Stiepel. . Vortrag, Lesung und viel Musik: Auch die vierte Ausgabe der „Langen Nacht der Kunst“ an der Dorfkirche präsentierte sich vielfältig und vom dargebotenen Programm her höchst ambitioniert.
Die gut 80 Besucher erlebten während der viereinhalb Stunden in der Kirche und im Gemeindehaus vor allem spannende Musikeindrücke, die von Kirchenmusik, über Klassik bis zu Jazz reichten.
Das Thema „Die Kunst der Fuge“ beschäftigte die Zuhörer zum Auftakt in der Kirche. Kantor und Kultursommer-Organisator Michael Goede (Orgel) und Sigrun Stephan (Cembalo) spielten dazu – im Wechsel und gemeinsam – entsprechende Werke von Johann Sebastian Bachs und seines Meisterschülers Johann Ludwig Krebs. Die Fugen kamen dabei mal tragend, mal lebhaft, mal dramatisch zu Gehör, so dass die Komponisten deren formale Form sehr unterschiedlich interpretierten.
Nach dem Einhören folgte die Theorie im Gemeindehaus. Pianist Klaus Zelm zeigte an zwei Beispielen, wie die Fuge funktioniert. „Nach dem Spiel des Motivs, erfolgt traditionell die Umkehrung der musikalischen Bewegungsrichtung“, so sein Tenor. Bach habe sich neue Spielräume geschaffen, indem er unter anderem die Notenreihe vergrößert (z.B. Verlängerung des Taktes von 8-tel auf 4-tel) sowie eine „Gegenstimme“ eingeführt habe.
Zelm rahmte damit den Vortrag von Dr. Manfred Keller zu „Kirche und Kunst - Eine funktionierende Verbindung?“ ein. Keller zeigte am Beispiel des Bildhauers und Zeichners Ernst Barlach auf, dass der Graben zwischen Kirche und Kunst nach Jahrhunderten der Entfremdung auch heute noch tief sei.
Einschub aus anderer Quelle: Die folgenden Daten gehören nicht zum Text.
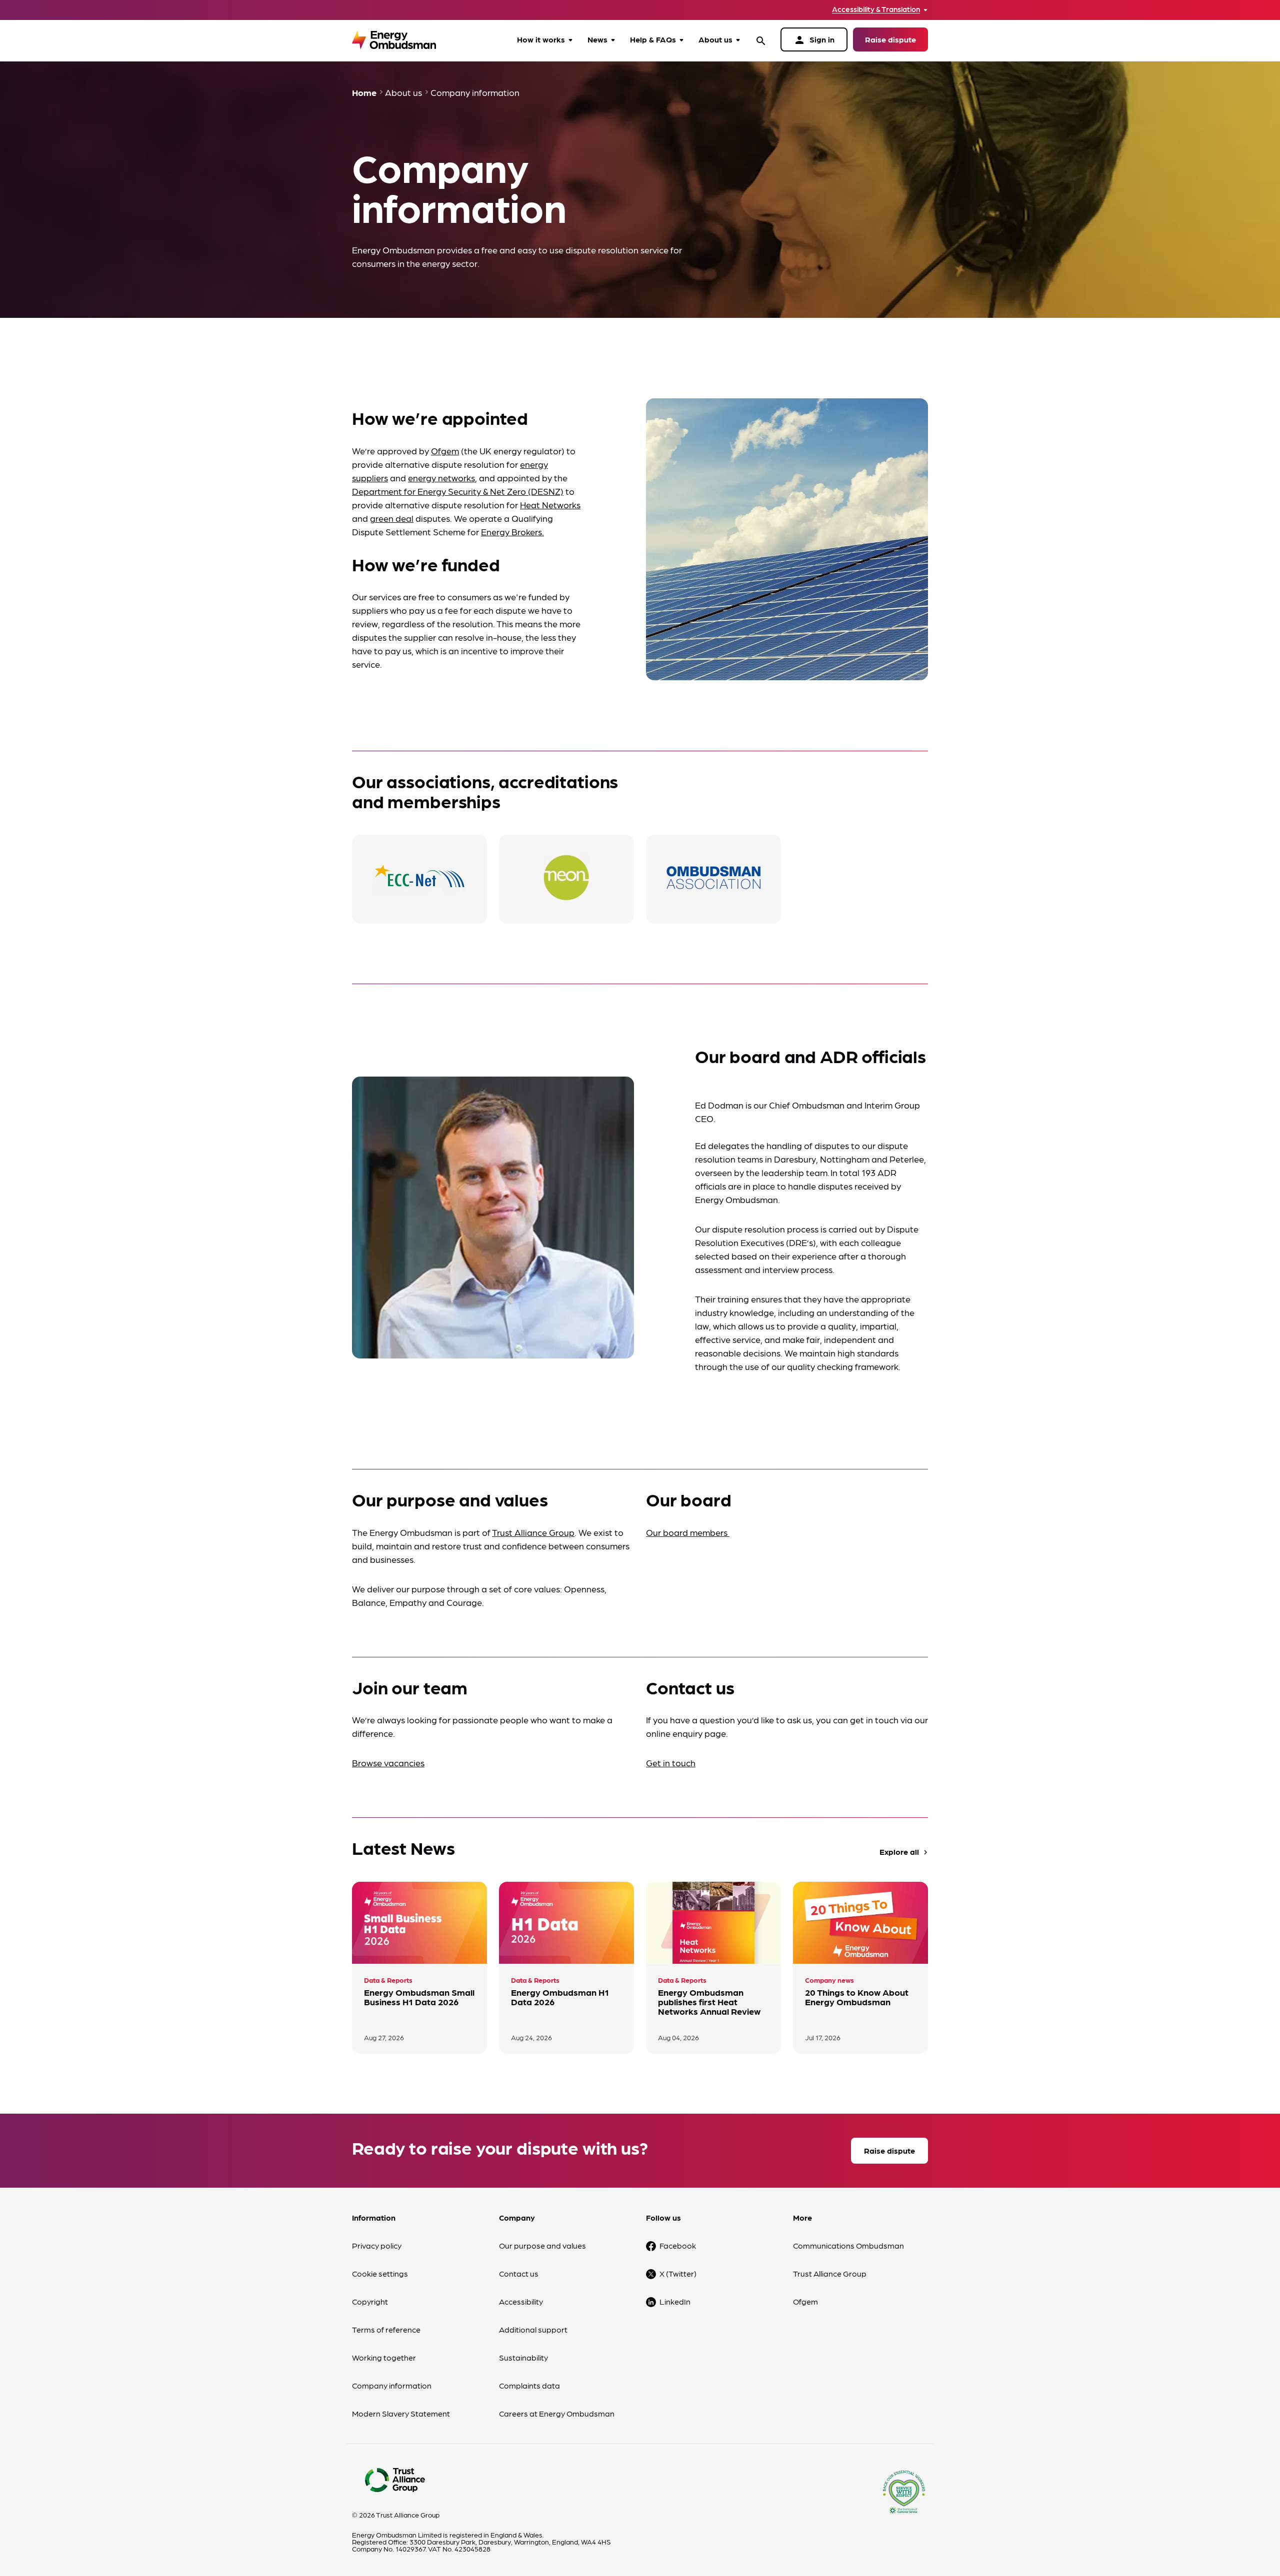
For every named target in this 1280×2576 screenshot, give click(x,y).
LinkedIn (675, 2301)
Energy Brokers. (512, 531)
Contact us (518, 2273)
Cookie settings (380, 2273)
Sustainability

Keller: „Darüber darf nicht hinweg täuschen, dass seit 2010 hier fast 100 Kunstschaffende ihre Werke themengebunden präsentiert haben.“ Sein Fazit: Nur in einem Dialog auf Augenhöhe – wie in Stiepel geschehen - könnten heute beide Bereiche zueinander finden.
Der dritte Teil „Die Kunst des Abschiednehmens - Musicalische Sterbensgedancken“ sollte dann passend auf dem historischen Kirchhof zwischen den Grabsteinen stattfinden. Ein kurzer Schauer vorab verhinderte das. Ulrike Hellermann (Sopran), Dominik Schneider (Blockflöte), Sabine Schneider (Querflöte) und Goede (Truhenorgel) präsentierten deshalb die vorgesehenen barocken Werke von Böhm, Telemann und Bach zu vorgerückter Stunde in der Kirche. Vor dem mittelalterlichen Fresko zur „Vertreibung aus dem Paradies“ in der Kirche passte das auch gut.
Eine kurze Lesung aus dem Buch „Safran, Sushi und Prosecco“ von Marcus Reckewitz (Goede) und das Kontrastprogramm „Künstlerische Freiheit - Swinging Bach“ mit jazzigen Interpretationen barocker Werke rundeten die Nacht ab. Oliver Schroer (Jazzpiano) und Matthias Bergmann (Trompete) zeigten im Wechsel zum Original bei „Aria“ und „Italienisches Konzert“, dass Barock auch modern gut klingt.